Andrew Kaploun, Frances Lee, Aran Pando, Michael Theos
We will often give a top-level overview, then explain key terms afterwards. Items in bold indicate they do not need to be fully understood, as we will explain them in more detail in the relevant section of the document.
The execution flow of our program is shown below, extended from our midpoint submission:
while true:
while hasInputs() and not tooManyRunning():
input <- getInput()
async queueRun(input)
while existsCompletedRuns():
resultStats <- getResult()
if resultStats.isCrash():
finish_and_record_success()
cache[input] = resultStats
mutateEventually(resultStats)
while existsInputsToMutate()and not tooManyQueued():
prevResult <- getMutate()
for tactic in tactics:
for mutation in $TYPE_mutator(prevResult, tactic):
newInput(mutation)
The new paradigm can be split into 3 stages; running, checking, mutating.

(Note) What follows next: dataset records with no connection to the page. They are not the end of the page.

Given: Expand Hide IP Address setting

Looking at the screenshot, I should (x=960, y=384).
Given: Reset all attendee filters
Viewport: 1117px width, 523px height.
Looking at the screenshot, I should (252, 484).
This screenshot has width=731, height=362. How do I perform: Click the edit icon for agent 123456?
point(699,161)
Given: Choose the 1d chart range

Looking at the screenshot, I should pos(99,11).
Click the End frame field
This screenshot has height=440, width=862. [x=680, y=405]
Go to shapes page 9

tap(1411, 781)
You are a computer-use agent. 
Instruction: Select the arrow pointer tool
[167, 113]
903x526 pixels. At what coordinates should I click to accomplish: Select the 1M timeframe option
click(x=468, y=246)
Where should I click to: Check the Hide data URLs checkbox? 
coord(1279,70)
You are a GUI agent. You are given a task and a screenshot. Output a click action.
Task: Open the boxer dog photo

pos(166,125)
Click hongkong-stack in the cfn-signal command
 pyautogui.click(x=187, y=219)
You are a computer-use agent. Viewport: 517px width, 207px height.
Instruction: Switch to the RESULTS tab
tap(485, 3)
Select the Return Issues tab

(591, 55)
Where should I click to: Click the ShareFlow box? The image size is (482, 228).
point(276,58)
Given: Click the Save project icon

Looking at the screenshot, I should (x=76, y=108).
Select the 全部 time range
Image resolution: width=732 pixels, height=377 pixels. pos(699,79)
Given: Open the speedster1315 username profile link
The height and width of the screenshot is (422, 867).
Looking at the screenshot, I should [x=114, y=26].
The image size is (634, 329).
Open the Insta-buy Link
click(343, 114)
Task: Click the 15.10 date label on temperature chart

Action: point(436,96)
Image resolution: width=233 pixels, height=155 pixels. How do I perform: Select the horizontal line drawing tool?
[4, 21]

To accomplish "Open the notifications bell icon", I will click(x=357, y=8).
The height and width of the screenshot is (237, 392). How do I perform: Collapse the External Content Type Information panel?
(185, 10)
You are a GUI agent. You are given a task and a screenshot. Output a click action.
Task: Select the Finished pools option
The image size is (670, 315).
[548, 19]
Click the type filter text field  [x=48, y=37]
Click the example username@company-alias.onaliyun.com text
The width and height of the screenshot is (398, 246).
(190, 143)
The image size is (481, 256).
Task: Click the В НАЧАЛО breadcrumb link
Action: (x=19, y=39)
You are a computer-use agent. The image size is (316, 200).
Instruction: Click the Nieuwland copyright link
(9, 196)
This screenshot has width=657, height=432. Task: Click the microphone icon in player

First, we queue available inputs up to a limit, then we retrieve the results of these runs and
a) check if we're done,
b) queue inputs to be mutated,
c) we mutate to produce new inputs which can use many strategies.
We take some inspiration from AFL (https://lcamtuf.blogspot.com/2014/08/binary-fuzzing-strategies-what-works.html) in that we explicitly name a number of different ‘tactics’ for mutating the input.
Our approach differs from AFL in that we make customizations that account for the fact that we know the structure of the program. Whilst AFL does inputs in the following order:
- A bunch of special cases like INT_MAX
- Bitflips on the original seed input
- Finally, splicing together various cases to incorporate the seed input with INT_MAX somewhere
However, for our approach: since we know the structure of the data, we can mutate our fields with special values as one of our tactics, and prioritise this mutation heavily.
We engage in many ways (tactics) for generating a list of inputs given one input:
- Bitflip tactic:
- For each bit:
- Generate a mutation with that bit flipped
- For each bit:
- Miscellaneous tactic:
- Generate an input that adds a level of nesting in the JSON/XML list or dictionary,
- an input that deletes a character,
- an input that inserts a character,
- an input that adds/subtracts an integer/float,
- and so on
- ‘Meme’ tactic:
- Generates inputs with things like format strings, int_max, 0, -1, long strings; that are ‘brute force’ special cases.
Currently, we use the ‘meme’ tactic and the miscellaneous tactic, since bitflips are small changes and won’t work as well without a code coverage metric.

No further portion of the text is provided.